Elena Margarita Mattiussi nació el 19 de noviembre de 1919. Tita nació entre los tablones de la vieja cancha de madera, cuando el Cilindro apenas habitaba en sueños vanguardistas.

Fue en los tiempos de la gloria amateur. En ese entonces, Racing empezaba a darle sentido a la palabra “Academia”. Debajo de esa tribuna estilo inglés, Aída Dorigo (lavandera del club) y su padre César Mattiuzzi (canchero) alumbraron a la inolvidable Tita. La única persona que nació en una cancha de fútbol y vivió allí 80 años.

Tita y Racing

El 30 de octubre de 1936, al poco tiempo de cumplir 17 años de edad, Tita ingresó oficialmente como empleada del club. Luego del fallecimiento de sus padres, ella quedó como encargada del estadio. Debido a sus trabajos en el campo, forjó una relación muy cercana con los jugadores que pasaron por allí durante muchos años. Fue la encargada de la pensión de Racing, lo que valió el título de una especie de madre sustituta y más allá de que ella nunca tuvo hijos de su sangre, los jugadores eran como sus hijos y así los trataba.

Alfio Basile dijo en su momento: “Para nosotros fue como una madre, estar y hablar con ella era un placer”.

En 1967, en ocasión de jugarse la primera final de la Copa Intercontinental, entre Racing Club y el Celtic, los jugadores le pagaron el viaje y la estadía en la ciudad de Glasgow, donde iba a realizarse el partido. Así también con el partido en Montevideo, donde finalmente se consagró campeón.

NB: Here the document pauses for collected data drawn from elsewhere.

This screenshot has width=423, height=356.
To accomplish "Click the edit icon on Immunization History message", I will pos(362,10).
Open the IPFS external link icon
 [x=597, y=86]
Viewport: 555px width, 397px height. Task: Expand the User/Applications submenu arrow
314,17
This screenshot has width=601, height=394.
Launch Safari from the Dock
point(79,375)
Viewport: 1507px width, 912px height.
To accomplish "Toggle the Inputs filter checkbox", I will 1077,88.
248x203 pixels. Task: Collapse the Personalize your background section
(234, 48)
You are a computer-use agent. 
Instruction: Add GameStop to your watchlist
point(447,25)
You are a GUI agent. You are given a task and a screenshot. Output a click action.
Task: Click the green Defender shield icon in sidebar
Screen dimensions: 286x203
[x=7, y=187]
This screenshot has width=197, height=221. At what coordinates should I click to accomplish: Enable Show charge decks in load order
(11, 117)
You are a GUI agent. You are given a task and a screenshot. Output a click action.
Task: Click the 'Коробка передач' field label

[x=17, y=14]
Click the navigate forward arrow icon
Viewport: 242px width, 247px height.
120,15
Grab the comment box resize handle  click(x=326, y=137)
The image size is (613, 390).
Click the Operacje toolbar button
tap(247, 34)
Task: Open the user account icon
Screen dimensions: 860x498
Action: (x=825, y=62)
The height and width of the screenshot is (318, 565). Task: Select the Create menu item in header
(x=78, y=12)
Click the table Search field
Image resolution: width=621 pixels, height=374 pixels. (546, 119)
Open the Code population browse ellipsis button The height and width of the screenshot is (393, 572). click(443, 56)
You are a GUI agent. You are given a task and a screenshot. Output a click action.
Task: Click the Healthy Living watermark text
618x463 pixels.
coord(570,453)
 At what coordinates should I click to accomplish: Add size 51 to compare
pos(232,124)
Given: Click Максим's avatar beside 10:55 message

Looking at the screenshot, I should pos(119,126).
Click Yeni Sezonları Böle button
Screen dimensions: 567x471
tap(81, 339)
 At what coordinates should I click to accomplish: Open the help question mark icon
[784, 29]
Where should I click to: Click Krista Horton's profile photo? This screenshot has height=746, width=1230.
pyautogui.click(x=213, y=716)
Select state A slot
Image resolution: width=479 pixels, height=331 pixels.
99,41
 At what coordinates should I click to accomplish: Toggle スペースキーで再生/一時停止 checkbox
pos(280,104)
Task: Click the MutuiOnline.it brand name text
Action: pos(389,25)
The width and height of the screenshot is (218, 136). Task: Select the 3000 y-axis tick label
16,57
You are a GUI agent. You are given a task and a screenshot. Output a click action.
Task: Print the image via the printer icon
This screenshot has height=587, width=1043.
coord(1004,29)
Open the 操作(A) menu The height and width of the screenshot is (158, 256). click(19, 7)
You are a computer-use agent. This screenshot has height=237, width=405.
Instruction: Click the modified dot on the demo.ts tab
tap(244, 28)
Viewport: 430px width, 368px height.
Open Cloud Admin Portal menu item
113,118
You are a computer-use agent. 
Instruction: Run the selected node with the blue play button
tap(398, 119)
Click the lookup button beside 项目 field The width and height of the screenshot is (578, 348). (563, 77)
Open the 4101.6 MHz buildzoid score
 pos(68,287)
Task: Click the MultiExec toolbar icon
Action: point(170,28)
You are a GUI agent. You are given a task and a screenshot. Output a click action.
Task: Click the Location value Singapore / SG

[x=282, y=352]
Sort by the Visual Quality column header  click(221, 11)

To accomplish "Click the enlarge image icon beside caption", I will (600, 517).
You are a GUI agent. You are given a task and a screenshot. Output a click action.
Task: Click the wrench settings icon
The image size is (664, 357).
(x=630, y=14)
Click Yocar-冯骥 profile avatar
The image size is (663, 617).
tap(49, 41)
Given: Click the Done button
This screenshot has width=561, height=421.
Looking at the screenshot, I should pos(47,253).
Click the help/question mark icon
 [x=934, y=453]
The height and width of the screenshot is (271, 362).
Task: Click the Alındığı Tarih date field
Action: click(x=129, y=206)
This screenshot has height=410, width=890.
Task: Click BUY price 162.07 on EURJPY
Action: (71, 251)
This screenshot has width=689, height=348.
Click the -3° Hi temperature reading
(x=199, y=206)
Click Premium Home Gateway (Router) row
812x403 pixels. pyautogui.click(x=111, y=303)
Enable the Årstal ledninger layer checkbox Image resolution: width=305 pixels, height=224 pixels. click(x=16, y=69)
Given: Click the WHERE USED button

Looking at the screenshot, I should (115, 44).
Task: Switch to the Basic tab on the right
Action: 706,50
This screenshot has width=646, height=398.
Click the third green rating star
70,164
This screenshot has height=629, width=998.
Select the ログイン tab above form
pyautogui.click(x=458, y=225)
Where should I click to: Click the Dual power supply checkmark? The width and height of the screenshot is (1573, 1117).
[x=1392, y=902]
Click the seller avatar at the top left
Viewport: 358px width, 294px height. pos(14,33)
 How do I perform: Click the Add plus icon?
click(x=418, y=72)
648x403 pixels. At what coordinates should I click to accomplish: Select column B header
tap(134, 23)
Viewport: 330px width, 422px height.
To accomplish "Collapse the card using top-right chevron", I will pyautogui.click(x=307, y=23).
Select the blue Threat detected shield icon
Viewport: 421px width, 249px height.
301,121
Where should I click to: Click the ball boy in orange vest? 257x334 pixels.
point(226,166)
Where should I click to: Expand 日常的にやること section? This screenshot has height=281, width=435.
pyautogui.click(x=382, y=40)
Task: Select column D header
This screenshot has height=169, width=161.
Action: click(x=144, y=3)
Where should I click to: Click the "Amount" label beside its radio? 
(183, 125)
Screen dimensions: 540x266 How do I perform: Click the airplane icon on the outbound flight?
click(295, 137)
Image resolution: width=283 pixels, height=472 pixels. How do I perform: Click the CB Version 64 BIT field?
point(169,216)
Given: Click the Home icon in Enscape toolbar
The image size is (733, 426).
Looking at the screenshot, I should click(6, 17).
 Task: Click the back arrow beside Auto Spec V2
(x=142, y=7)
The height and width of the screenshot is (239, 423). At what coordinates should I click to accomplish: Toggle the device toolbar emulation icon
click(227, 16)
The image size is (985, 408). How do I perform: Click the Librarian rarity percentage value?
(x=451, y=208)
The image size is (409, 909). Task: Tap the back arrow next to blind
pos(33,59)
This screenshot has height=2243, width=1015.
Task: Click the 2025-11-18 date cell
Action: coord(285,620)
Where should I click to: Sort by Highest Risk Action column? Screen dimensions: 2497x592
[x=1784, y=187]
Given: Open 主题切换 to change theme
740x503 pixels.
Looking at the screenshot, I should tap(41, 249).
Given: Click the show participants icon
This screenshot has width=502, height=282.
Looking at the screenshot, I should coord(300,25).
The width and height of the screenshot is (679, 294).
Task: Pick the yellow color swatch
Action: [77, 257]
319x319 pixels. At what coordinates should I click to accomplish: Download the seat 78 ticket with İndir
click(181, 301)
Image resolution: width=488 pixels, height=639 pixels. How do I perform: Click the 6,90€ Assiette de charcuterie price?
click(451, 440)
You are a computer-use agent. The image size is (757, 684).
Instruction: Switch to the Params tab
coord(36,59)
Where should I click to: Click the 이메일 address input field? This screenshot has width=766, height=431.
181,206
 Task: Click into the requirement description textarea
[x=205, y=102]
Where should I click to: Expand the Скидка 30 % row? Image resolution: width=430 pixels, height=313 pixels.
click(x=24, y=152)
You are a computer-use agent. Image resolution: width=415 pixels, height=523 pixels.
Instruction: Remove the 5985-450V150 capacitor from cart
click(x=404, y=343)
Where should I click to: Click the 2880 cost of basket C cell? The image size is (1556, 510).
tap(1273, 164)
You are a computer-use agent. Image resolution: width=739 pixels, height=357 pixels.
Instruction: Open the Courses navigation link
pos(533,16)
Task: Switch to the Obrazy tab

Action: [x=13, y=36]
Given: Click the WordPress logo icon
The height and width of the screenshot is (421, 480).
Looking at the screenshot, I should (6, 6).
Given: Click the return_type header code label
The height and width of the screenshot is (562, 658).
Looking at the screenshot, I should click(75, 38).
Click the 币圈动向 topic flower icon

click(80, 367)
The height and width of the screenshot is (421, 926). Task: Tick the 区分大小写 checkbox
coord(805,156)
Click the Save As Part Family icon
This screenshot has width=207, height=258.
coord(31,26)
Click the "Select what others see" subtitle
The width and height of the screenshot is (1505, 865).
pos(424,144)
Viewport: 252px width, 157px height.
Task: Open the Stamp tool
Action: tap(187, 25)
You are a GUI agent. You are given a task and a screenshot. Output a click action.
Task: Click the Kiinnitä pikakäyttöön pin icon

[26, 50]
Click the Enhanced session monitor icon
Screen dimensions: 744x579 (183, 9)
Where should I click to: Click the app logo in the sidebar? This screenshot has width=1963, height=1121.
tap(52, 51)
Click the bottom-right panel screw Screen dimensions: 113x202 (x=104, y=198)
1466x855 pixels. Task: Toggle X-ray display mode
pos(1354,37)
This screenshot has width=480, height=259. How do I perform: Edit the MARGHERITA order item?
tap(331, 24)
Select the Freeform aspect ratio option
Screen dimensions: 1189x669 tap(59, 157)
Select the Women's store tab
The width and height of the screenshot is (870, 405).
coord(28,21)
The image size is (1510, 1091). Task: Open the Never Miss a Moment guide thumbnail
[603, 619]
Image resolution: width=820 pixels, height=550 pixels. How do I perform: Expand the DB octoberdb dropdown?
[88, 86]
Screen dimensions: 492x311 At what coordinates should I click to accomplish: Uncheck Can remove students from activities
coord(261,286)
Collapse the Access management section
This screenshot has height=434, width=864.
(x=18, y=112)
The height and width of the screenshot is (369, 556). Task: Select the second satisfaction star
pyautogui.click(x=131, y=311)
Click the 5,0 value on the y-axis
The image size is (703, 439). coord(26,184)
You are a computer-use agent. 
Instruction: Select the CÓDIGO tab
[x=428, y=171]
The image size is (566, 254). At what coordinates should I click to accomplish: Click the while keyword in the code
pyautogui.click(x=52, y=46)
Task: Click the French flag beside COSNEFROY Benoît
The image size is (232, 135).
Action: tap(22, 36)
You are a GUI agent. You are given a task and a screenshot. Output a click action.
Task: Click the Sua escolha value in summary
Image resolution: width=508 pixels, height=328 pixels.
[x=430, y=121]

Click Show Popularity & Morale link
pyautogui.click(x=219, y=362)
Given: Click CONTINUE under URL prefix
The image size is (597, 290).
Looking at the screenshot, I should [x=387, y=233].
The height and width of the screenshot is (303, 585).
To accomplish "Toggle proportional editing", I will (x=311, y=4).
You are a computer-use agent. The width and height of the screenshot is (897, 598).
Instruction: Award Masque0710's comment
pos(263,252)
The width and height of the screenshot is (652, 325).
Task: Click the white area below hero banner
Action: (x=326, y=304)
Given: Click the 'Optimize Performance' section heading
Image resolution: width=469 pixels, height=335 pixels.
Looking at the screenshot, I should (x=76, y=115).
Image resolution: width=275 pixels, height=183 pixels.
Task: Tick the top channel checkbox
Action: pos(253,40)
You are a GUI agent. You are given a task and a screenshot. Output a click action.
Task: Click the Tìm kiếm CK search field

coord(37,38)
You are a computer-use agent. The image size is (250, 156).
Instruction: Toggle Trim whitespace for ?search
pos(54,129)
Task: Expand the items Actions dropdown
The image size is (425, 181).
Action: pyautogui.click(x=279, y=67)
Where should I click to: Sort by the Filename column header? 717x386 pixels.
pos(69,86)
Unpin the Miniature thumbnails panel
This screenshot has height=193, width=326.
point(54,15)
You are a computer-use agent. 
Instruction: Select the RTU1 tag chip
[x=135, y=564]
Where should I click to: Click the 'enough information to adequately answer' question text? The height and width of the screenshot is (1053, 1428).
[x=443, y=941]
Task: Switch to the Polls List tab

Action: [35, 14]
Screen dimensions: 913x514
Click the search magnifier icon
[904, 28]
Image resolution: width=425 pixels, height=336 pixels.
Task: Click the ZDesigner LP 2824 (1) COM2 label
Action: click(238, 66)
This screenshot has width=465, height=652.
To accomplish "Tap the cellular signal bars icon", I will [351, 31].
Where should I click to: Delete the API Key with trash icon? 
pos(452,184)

Lamentablemente, la vida se la llevó en la época de la quiebra, pero el recuerdo de Tita vive en el corazón de la Academia; en el predio hecho por los hinchas que lleva su nombre en su honor y en la mera esencia del glorioso Racing Club de Avellaneda.

La quiebra le hizo daño, esos dos años fueron muy duros y a poco de cumplir los 80, Tita se fue. Dejó este mundo un 3 de agosto de 1999. El mismo año que Racing llenó la cancha sin jugar, el mismo año en el que el ocaso se avecinaba para la Academia con el fantasma de la quiebra.

Predio Tita Mattiussi

El 8 de septiembre de 1999, Racing Club recuperó un terreno abandonado cercano al estadio, al cual luego de acondicionarlo se lo nombró “Predio Tita Mattiussi”.

Actualmente allí se entrenan las divisiones inferiores del club. Cabe mencionar que es el primer y único predio en el mundo construido y administrado por sus propios hinchas.